Several community members attended the Tuesday, Aug. 19 Oneonta Common Council meeting to continue advocating against expansion plans at the Albert S. Nader Regional Airport.
For about 30 minutes, people shared various concerns with the council regarding an airport runway expansion plan. The plan has not been funded or planned, however the council approved a plan to clear trees at its meeting April 15.
Will Lunn, an Oneonta resident who has several years of work experience at the Oneonta airport, spoke toward the beginning of the petitioning session.
He said the project, specifically expanding the runway, is unnecessary. The 10 biggest corporate jet operators in the United States can all fly into the Oneonta airport with one of the airplanes in their fleets, he said, so runway length is not a key factor in economic advancement.
“There’s no benefit for the county,” Lunn said. “I don’t see any significant economic benefit to lengthening the runway. All I see is a bunch of trees getting knocked down in our beautiful upstate, upper-middle Otsego County, getting destroyed.”
John Paul Sweet, who has lived in Oneonta for more than 40 years, addressed the council.
He said clear cutting could cause surface water to run into the water supply and reservoir. Additionally, he said he has yet to hear about any increase in airport use demanding an expansion of this nature.
Local taxpayers cannot afford the “maintenance of this increased vast property,” he added, and that enrollment has gone down at both Hartwick College and SUNY Oneonta. He said he was concerned about how the community would make use of the expanded airport.
Jacey Chase, another speaker from Oneonta, echoed similar concerns about environmental impacts and changes to quality of life.
“Looking around, Oneonta really is a special place to be, it’s beautiful,” Chase said. “It’s a really great city. I fear for projects that are going to impact all of our quality of life and this beautiful landscape that we have, our drinking water, and really it comes down to our mental health, our long term health risks.”
Toward the end of the council meeting, once the petitioners had left, the council revisited the airport discussion. Kaytee Lipari Shue, D-Fourth Ward, said she had heard from residents that surveyors had been to their properties to do land assessments.

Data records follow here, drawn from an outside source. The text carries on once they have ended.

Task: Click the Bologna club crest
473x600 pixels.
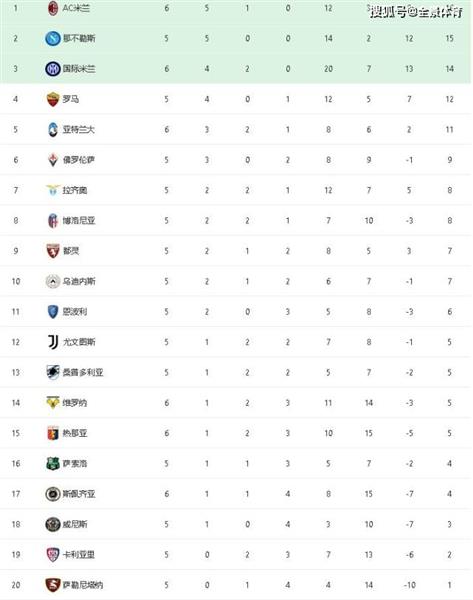Action: click(x=53, y=221)
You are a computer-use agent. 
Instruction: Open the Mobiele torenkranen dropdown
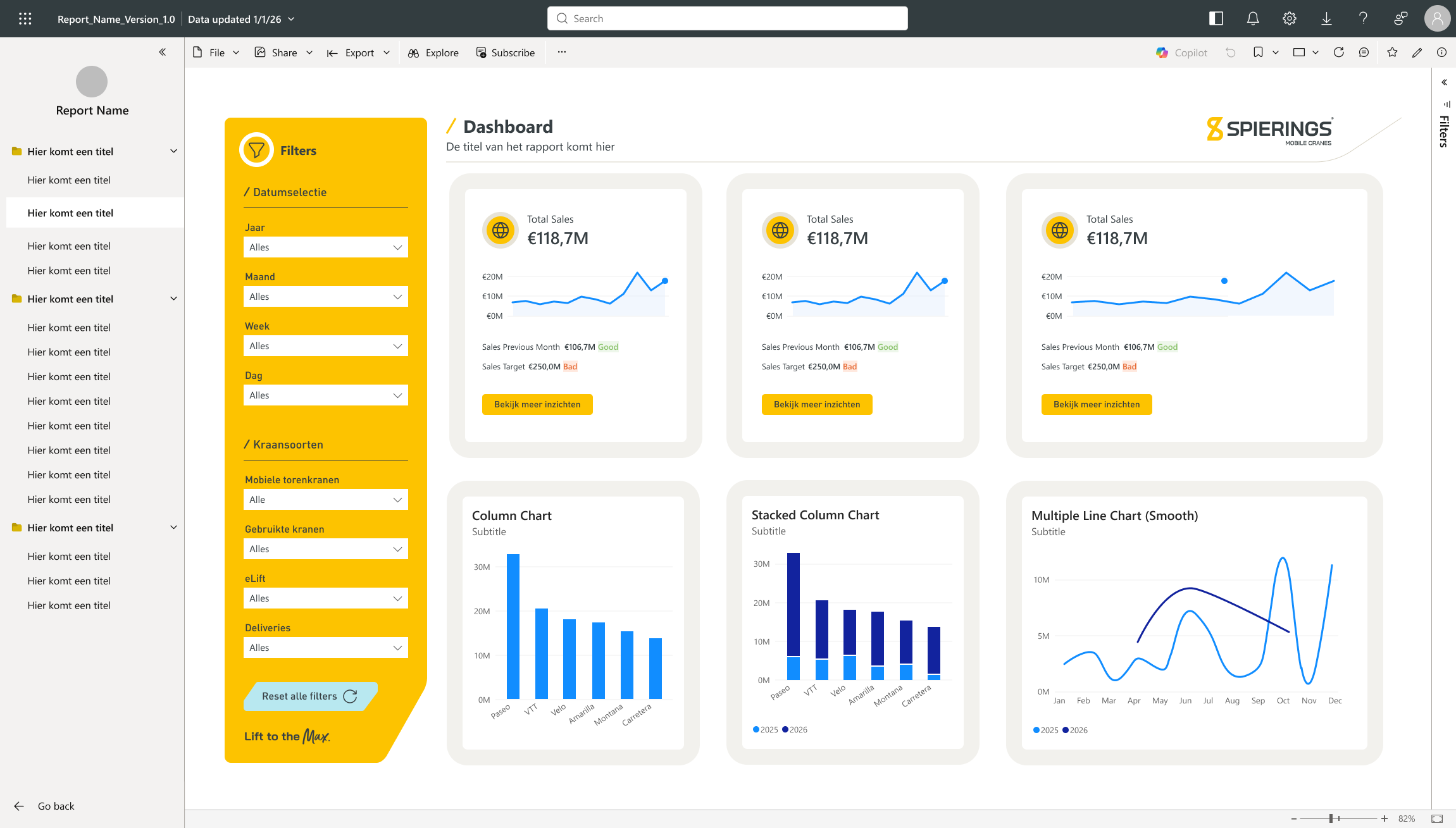point(326,500)
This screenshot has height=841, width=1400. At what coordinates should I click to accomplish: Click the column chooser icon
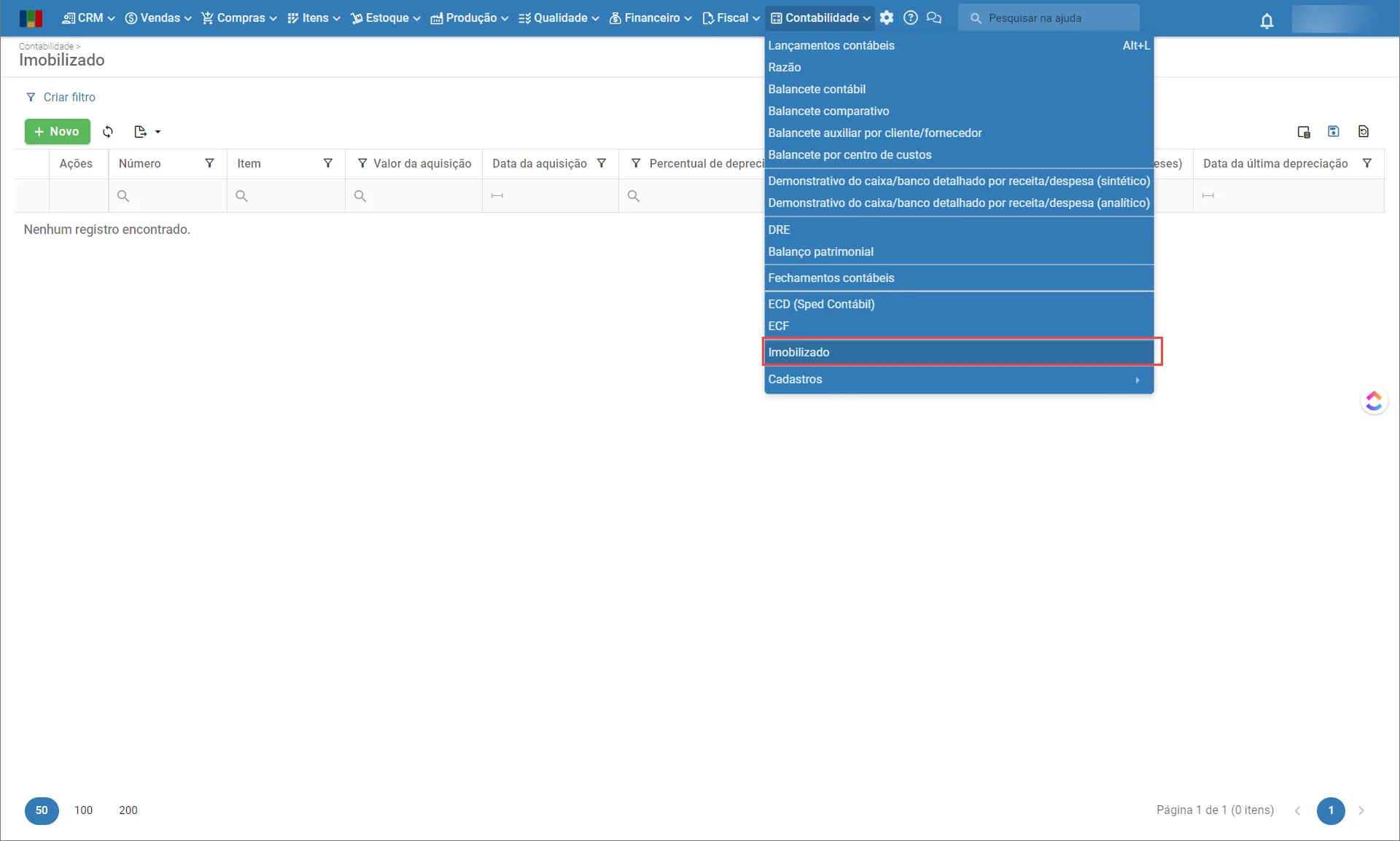[1304, 132]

She said the impression she got from residents was that these actions felt “intimidating” or “heavy handed.”
For future communication with residents on behalf of the city, she said she wanted those activities to stop until the council could come to a conclusion about how the project should proceed.
“I’m making the request that we consider as a body pausing the activities until we can hear from the Airport Commission to determine any next steps that we want to take at our next meeting,” Lipari Shue said.
City Attorney David Merzig said nobody is doing anything on anyone’s property in the upcoming days and there has not been any activity recently. The work was done about a month ago, he added. Merzig said the city has contracts with engineers to “fulfill certain milestones.”
“You could ask the engineering firm if they’re doing anything on site of any kind tomorrow, I don’t think they are, but simply ask them,” Merzig said.
Michael Forster Rothbart, D- Seventh Ward, said that while he understood Lipari Shue’s point, the goal of the council should be “to collect information so that we can make an informed decision while being mindful of public hearing input.”
He said the best way to move forward would be to take in the information at the Airport Commission meeting Wednesday, Aug. 20, as currently the council does not have enough information to make a decision.
Don Mathisen, D- Eighth Ward, later asked whether the council had gotten involved in the application for the Federal Aviation Administration grant. After some back and forth about if the council had weighed in, City Clerk Kerri Harrington read aloud a resolution from May 6, confirming that the council approved the application for the grant.
An Airport Commission meeting is scheduled for 4 p.m. Aug. 20. in the City Hall council chambers.